昨年12月には低格付けのジャンク債に投資する米サード・アベニューのファンドが投資家の換金要請に応えられなくなり、清算を発表。同ファンドは実際にはジャンク債よりさらに信用度の低いディストレスト債(破綻企業か破綻に近い企業の債券)に投資していたことが明らかになっているが、いずれにしろ、ブーム終焉を迎えているジャンク債市場のリスクに米国金融市場の注目が集まっているところだ。

さらに、原油をはじめとする資源安は米大陸資源国であるカナダやブラジル、メキシコ、ベネズエラなどの経済を直撃しているが、もともと海外売上高比率の高い米国企業では、これら米大陸資源国への輸出が全体の5割弱(2013年実績)と大きな割合を占めている。

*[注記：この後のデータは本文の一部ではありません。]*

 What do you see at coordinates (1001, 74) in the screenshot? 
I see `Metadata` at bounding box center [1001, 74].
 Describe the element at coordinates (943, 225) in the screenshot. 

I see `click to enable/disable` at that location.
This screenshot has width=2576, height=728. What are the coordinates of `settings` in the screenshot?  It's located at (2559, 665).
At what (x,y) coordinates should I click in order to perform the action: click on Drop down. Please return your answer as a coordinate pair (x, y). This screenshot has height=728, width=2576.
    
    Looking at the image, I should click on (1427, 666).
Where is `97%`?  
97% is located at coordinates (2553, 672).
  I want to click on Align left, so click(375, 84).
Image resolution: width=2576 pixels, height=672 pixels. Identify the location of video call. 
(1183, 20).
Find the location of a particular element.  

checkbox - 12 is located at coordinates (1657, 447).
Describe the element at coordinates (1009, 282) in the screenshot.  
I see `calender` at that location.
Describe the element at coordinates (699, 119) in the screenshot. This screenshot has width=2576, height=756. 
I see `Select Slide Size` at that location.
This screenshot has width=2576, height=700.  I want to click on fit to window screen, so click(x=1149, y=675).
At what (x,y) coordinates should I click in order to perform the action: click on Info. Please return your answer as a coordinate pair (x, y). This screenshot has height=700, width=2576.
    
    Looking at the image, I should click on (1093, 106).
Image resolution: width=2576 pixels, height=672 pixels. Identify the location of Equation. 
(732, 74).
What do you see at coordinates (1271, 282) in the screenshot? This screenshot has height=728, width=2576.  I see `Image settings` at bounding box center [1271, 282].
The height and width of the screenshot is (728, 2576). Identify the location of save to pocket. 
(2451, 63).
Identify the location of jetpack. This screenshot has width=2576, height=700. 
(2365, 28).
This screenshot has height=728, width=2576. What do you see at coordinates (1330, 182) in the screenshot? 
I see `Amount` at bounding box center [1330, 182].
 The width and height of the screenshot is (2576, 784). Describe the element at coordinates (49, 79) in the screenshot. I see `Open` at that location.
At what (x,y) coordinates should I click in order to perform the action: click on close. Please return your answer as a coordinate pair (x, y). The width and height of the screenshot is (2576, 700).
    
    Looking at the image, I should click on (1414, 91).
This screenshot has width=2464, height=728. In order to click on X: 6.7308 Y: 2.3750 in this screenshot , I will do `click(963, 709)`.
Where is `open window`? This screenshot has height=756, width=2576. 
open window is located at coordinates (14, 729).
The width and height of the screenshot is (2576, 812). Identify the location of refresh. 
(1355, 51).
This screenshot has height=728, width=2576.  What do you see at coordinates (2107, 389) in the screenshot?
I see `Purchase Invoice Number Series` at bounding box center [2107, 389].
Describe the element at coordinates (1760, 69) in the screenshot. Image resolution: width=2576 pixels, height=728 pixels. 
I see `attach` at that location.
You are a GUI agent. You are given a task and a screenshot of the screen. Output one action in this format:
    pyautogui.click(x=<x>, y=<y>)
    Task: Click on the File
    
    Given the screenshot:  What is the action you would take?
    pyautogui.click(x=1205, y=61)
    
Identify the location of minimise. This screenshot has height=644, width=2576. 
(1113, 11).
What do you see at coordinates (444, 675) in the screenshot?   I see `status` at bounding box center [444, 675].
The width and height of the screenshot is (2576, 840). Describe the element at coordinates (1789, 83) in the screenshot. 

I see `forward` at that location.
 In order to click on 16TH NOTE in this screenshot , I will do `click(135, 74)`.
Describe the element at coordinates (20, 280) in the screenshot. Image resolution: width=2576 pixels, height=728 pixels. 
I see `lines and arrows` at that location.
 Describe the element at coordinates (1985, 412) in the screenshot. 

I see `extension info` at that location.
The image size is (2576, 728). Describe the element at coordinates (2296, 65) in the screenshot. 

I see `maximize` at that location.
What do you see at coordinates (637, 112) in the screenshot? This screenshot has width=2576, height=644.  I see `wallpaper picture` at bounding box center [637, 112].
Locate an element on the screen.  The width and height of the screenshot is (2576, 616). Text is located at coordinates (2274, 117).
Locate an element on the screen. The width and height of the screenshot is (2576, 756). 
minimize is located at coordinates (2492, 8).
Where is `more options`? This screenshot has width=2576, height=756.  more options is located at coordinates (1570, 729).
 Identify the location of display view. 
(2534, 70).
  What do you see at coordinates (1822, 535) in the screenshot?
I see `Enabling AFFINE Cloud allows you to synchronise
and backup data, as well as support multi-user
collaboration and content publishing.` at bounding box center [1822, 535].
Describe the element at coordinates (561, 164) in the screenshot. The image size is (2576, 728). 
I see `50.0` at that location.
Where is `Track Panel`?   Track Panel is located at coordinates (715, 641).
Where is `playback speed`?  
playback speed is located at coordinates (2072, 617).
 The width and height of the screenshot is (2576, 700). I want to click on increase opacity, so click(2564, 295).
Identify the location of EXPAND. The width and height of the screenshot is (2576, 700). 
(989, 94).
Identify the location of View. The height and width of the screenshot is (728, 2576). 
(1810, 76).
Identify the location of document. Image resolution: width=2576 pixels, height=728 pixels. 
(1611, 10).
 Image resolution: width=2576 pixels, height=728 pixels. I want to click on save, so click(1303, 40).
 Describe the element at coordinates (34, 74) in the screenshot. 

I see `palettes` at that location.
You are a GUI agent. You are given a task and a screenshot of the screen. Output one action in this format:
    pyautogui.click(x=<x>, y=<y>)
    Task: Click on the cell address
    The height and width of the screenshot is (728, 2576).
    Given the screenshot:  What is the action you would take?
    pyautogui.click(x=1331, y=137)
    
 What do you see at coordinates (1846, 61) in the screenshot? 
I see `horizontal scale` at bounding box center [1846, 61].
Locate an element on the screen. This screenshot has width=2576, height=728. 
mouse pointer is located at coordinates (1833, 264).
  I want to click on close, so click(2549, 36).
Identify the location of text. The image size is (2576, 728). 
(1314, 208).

これらの国々への輸出や現地事業での不振は、資本財などのメーカーのみならず、金融業などの業績悪化につながっているのが現状だ。2014年半ば以降、実質実効為替レートで約2割も高くなったドル高も、アップルを筆頭にIT業界の業績をジワジワと痛めつけている。

米国の景気拡大もさすがに終焉か

すでに昨年の段階で、米国のエネルギー業界や素材業界は減益に転じており、大幅な人員削減などのリストラが本格化している。原油安長期化によって企業業績悪化が拡大し、それが米国経済順調の象徴であった雇用面に波及すれば、米国の実体経済はいよいよスローダウンしかねない。すでに今年1月で米国の景気拡大期間は79カ月となり、過去平均の71カ月を超えていることから、「2016年には景気後退期入りか?」といった議論も現地では始まっている。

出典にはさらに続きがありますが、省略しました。